The Prospective Observational Study of Community Urology Practices Applying Germline Genetic Testing for Prostate Cancer Patients (PROCLAIM) trial is an observational, prospective study that included nearly 1,000 men with prostate cancer unselected for family history of cancer, age at diagnosis, or stage of disease. The men underwent germline genetic testing of 84 genes that are known to drive the development of prostate cancer. Of those enrolled, 51% met current NCCN guidelines for genetic testing while 49% did not. The study compared the diagnostic yield of the two groups for its findings.

The enrollees in the study had a median age of 65, with 65% of the men classified with low- or intermediate-risk disease. Testing revealed 77 PGVs in 17 genes in 7.7% of the men in this cohort. The testing showed no statistically significant differences in the prevalence of PGVs in the 51% of patients who met NCCN guidelines and 49% who did not—8.8% and 6.6% respectively, which indicated that current criteria would miss 41.9% with actionable PGVs.

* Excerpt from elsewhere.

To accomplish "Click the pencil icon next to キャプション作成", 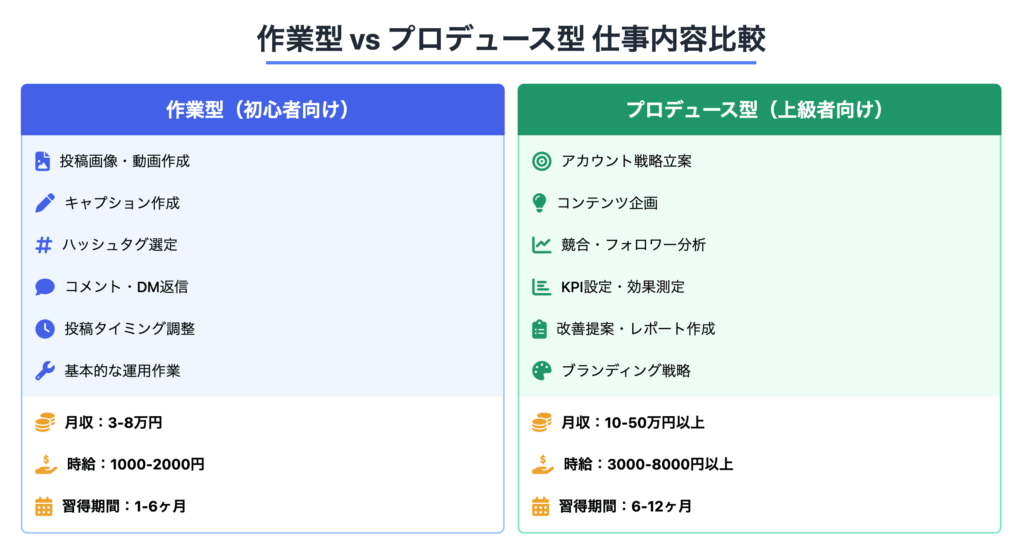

“Real-world evidence suggests that less than 15% of prostate cancer patients who could benefit from genetics-informed care undergo genetic testing, in part due to complicated and prohibitive testing guidelines,” said the study’s principal investigator Neal Shore, MD, of the Carolina Urologic Research Center in Myrtle Beach, SC. “We found no statistically significant difference in the diagnostic yield of PGVs between those who met NCCN guidelines and those who did not, suggesting there are a significant number of patients with PGVs, many of which are targets for precision therapies, who are being missed when adhering to current NCCN guidelines for genetic testing.”

Further, the study’s data show that nearly 80% of men with PGVs had actionable variants including PGVs in genes with existing approved therapies, or had current clinical trials targeting them. It also showed that offering germline testing to all patients could potentially close care gaps for underrepresented groups. When stratified by self-reported ethnicity, non-white (predominantly Black) men who were out-of-criteria had a higher number of PGVs than those who were in-criteria. These data point to criteria that exacerbate care disparities, especially troublesome when considering that Black men who develop prostate cancer typically suffer from a more aggressive and deadly form of the disease.

“According to the American Cancer Society, prostate cancer is the second most common cancer in American men. Considering how common this diagnosis is, it’s critical that individuals are offered the proper screenings and access to necessary preventive measures to assess their risk and detect cancer as early as possible,” said W. Michael Korn, MD, CMO for oncology at Invitae. “Through this study, we are seeing how genetic testing can play a vital role in understanding a prostate cancer diagnosis, as it can inform different types of treatment that might work best for a patient’s individual needs.”

According to Invitae, the evidence uncovered via PROCLAIM could help change the standard of care for prostate cancer patients and expand access to needed precision care.